1 本件訴えのうち,被告伊藤俊樹,同内田鉄男,同大杉幸靖,同渡辺武彦及び同渡辺建蔵が日原波船及び森下波船の維持管理を怠っていることが違法であるとして,岐阜県に代位して,上記被告ら,被告海津市,同福島春雄及び同瀬古章に対し,損害賠償を求める部分を,いずれも却下する。

2 本件訴えのうち,被告梶原拓が日原渡船及び森下渡船の維持管理について,被告伊藤俊樹,同内田鉄男,同大杉幸靖,同渡辺武彦及び同渡辺建蔵の指導監督を怠っていることが違法であるとして,岐阜県に代位して,被告梶原拓に対し,損害賠償を求める部分を却下する。

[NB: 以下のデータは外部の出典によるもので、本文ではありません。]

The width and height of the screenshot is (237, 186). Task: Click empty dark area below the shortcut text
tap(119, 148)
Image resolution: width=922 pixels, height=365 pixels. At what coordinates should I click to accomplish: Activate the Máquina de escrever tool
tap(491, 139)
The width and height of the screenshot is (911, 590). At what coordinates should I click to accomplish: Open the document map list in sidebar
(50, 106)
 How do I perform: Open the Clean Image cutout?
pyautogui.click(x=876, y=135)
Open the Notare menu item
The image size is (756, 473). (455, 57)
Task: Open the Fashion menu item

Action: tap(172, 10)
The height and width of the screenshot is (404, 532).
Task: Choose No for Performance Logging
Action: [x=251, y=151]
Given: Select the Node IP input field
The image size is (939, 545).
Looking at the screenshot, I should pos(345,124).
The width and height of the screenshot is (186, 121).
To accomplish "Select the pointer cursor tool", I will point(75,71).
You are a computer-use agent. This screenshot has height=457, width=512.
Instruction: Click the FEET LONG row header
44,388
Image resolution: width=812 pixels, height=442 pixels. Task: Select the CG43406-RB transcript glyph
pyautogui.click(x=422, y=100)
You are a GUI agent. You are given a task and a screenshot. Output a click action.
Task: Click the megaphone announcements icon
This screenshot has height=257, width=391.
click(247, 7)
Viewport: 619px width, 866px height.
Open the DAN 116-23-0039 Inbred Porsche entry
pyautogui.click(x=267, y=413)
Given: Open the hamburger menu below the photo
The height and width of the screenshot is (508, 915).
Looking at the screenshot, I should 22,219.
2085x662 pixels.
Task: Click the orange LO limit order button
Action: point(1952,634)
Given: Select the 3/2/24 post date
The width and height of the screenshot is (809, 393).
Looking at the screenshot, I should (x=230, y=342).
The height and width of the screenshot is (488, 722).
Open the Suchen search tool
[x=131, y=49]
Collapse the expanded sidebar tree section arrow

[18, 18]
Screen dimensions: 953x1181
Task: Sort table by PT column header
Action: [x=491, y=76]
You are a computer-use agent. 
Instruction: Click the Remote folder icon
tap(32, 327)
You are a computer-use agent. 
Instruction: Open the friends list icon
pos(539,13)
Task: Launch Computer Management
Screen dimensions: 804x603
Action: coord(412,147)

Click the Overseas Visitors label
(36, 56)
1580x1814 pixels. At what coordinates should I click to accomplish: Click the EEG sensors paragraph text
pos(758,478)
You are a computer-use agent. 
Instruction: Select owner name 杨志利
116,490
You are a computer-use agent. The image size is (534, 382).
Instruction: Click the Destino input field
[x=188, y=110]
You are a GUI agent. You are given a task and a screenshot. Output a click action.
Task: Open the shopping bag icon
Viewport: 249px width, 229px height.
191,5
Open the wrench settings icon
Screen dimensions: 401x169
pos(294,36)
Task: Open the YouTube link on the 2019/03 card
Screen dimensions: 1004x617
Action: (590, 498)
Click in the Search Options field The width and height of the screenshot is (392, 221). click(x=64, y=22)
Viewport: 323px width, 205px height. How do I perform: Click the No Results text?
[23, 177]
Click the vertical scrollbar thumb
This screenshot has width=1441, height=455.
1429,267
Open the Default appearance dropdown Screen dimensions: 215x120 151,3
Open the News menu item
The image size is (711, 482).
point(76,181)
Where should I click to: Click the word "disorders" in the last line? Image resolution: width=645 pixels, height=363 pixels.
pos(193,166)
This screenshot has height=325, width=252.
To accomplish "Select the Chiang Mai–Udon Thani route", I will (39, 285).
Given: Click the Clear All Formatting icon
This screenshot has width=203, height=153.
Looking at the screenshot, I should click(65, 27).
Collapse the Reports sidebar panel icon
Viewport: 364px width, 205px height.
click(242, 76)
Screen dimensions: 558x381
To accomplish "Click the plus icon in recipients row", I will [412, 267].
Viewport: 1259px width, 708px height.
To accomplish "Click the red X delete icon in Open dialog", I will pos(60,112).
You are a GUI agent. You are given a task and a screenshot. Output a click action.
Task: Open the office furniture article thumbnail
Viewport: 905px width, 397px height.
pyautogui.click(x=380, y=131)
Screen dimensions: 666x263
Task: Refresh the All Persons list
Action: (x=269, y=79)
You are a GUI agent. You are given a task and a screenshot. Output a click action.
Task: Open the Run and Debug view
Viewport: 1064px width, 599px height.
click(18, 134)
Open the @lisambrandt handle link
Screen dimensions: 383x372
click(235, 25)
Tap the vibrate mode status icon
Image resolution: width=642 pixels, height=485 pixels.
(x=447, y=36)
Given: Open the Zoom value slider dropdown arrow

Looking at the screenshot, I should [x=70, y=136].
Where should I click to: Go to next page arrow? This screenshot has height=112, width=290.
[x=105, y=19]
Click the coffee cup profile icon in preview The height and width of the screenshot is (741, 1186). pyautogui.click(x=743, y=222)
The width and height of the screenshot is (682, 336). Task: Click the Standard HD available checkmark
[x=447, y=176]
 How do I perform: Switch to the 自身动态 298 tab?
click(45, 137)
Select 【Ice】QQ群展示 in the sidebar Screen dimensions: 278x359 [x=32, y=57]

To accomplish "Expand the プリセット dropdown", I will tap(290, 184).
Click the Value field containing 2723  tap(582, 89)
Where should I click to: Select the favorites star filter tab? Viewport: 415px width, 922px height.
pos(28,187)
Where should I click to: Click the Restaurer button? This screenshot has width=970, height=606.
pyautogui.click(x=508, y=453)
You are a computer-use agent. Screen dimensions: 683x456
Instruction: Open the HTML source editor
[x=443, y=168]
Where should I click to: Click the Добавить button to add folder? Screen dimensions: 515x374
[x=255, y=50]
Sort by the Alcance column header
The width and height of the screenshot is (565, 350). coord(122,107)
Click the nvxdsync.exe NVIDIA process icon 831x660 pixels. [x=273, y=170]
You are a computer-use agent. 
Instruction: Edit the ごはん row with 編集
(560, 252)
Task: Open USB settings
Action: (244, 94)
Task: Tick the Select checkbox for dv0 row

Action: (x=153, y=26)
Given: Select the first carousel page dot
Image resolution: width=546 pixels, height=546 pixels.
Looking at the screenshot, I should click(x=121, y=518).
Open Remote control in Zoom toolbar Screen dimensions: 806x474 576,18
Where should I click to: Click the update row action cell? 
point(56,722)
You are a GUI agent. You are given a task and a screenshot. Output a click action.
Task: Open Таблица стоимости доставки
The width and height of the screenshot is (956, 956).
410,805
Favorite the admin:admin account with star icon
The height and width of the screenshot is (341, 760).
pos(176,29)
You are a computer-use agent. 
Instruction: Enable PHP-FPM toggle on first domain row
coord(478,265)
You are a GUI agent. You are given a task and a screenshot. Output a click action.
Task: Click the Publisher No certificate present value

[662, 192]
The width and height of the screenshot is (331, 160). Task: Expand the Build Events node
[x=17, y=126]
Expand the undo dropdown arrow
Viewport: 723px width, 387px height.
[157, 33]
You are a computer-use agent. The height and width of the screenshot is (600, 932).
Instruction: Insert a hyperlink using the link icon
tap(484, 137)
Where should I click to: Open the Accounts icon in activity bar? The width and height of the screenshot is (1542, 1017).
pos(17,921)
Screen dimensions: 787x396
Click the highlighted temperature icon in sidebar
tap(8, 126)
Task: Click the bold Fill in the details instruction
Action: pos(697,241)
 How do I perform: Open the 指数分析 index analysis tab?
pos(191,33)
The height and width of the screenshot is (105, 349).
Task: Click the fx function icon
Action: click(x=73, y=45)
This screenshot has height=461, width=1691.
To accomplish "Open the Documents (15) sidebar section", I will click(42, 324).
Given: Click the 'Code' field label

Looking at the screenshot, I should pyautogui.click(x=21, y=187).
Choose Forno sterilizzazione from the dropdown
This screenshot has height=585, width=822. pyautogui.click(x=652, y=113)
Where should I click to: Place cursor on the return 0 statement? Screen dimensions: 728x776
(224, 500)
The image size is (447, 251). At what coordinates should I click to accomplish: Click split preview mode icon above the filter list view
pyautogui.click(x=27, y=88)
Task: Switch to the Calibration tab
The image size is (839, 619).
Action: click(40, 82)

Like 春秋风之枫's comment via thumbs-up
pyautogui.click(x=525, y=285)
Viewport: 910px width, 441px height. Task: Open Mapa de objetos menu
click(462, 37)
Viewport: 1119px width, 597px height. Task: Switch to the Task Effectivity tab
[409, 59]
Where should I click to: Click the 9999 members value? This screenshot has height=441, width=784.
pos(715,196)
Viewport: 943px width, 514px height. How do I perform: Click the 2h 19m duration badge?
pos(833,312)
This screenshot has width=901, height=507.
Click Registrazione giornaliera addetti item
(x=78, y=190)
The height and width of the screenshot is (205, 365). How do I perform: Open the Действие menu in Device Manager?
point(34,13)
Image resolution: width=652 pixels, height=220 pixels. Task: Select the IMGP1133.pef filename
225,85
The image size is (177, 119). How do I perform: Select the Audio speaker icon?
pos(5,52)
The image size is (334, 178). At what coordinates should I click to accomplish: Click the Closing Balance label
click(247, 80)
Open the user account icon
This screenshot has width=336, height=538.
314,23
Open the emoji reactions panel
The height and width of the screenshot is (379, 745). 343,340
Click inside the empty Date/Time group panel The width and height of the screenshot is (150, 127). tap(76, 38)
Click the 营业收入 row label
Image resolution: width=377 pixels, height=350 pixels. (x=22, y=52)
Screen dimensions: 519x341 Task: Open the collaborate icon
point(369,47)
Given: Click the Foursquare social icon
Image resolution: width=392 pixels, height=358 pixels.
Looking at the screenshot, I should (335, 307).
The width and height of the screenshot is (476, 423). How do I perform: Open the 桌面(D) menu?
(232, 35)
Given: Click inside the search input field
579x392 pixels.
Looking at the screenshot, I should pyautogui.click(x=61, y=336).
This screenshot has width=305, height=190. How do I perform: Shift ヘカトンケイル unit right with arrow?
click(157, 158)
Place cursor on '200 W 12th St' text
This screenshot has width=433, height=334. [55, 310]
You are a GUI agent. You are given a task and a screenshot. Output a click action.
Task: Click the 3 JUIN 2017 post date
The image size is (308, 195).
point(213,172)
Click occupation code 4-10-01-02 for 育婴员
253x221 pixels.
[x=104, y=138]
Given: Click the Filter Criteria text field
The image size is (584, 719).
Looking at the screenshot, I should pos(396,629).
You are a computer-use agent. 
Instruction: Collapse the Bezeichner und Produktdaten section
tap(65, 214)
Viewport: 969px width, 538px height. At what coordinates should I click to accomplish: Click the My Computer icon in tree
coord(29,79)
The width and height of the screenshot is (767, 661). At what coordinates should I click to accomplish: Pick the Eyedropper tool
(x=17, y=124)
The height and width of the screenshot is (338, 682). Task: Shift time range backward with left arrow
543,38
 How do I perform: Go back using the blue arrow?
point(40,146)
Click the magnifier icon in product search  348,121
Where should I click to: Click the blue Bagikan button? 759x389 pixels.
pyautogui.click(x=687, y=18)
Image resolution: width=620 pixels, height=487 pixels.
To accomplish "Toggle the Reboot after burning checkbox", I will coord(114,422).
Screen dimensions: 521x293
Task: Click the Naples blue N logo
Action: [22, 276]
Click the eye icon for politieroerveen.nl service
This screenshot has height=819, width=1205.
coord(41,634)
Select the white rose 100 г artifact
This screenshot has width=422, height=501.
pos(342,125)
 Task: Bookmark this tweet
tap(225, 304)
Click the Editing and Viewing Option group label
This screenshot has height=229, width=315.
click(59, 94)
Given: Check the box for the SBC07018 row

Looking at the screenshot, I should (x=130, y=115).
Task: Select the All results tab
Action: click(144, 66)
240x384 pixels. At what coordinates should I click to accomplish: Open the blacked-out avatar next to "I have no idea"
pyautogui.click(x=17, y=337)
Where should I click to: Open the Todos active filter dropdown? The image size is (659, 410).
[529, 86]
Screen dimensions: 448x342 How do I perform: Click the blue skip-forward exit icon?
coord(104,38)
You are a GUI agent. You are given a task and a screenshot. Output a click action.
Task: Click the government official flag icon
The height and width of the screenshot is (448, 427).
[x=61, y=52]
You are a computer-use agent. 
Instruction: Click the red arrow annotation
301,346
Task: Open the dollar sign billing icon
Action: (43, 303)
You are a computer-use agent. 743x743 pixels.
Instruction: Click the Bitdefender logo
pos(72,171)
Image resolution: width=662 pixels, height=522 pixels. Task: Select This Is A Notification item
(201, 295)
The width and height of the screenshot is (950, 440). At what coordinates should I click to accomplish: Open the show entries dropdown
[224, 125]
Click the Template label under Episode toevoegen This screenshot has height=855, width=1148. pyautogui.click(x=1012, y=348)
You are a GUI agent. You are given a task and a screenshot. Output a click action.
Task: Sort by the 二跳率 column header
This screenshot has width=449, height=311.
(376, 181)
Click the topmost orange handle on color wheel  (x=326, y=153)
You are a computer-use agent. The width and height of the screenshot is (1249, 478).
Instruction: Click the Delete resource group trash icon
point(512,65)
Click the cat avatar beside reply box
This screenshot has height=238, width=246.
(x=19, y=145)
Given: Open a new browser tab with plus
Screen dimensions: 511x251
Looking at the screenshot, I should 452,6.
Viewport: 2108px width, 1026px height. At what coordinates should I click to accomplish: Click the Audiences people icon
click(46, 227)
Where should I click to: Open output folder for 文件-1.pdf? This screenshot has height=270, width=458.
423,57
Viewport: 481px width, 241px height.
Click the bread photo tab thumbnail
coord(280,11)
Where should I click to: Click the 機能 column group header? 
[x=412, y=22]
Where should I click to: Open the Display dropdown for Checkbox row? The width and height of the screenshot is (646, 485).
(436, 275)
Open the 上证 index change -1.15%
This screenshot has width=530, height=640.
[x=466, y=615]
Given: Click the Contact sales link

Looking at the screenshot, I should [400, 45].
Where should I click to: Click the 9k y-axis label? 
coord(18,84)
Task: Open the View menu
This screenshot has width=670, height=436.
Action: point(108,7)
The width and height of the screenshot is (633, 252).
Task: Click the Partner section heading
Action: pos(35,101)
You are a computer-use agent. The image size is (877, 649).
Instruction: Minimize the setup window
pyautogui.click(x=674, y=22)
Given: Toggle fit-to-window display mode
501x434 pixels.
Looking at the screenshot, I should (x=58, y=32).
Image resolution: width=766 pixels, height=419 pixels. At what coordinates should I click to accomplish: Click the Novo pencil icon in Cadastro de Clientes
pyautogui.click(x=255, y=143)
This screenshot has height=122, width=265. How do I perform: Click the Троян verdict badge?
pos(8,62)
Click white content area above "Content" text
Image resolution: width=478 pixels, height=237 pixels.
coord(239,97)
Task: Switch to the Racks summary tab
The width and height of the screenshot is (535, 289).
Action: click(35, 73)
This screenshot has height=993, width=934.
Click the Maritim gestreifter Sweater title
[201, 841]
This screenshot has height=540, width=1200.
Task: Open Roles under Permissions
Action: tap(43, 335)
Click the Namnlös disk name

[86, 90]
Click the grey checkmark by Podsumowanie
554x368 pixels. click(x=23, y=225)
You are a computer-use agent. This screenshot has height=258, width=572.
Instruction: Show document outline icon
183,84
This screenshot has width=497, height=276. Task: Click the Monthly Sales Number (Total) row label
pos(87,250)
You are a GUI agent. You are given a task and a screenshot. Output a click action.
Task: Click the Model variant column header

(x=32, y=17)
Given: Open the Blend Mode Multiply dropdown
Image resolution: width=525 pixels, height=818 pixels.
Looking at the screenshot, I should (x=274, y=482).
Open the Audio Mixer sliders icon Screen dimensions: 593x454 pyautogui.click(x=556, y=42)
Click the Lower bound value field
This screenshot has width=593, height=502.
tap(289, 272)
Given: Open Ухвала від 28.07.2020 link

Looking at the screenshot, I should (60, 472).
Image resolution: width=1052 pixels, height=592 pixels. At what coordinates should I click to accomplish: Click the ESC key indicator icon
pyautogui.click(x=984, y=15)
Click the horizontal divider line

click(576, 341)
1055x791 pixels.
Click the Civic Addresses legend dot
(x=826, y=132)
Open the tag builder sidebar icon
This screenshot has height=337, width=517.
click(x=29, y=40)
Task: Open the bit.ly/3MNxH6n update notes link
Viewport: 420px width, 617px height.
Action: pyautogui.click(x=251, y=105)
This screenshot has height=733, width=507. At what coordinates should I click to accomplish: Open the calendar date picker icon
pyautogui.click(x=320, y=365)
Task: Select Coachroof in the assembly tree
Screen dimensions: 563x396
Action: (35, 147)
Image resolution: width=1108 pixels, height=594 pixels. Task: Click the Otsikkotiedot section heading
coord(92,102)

3 被告海津市は,岐阜県に対し,1910万6750円及びこれに対する平成12年2月25日から支払済みまで年5分の割合による金員を支払え。

4 被告伊藤俊樹は,岐阜県に対し,483万8365円及びこれに対する平成11年9月1日から支払済みまで年5分の割合による金員を支払え。

5 被告内田鉄男は,岐阜県に対し,488万5365円及びこれに対する平成11年9月1日から支払済みまで年5分の割合による金員を支払え。

6 被告大杉幸靖は,岐阜県に対し,508万2365円及びこれに対する平成11年9月1日から支払済みまで年5分の割合による金員を支払え。

7 被告渡辺武彦は,岐阜県に対し,381万9263円及びこれに対する平成11年9月1日から支払済みまで年5分の割合による金員を支払え。

8 被告渡辺建蔵は,岐阜県に対し,48万1392円及びこれに対する平成11年9月2日から支払済みまで年5分の割合による金員を支払え。

9 被告福島春雄は,岐阜県に対し,933万1921円及びこれに対する平成12年2月25日から支払済みまで年5分の割合による金員を支払え。

10 被告瀬古章は,岐阜県に対し,931万0069円及び平成11年9月1日から支払済みまで年5分の割合による金員を支払え。

11原告(選定当事者)らのその余の請求をいずれも棄却する。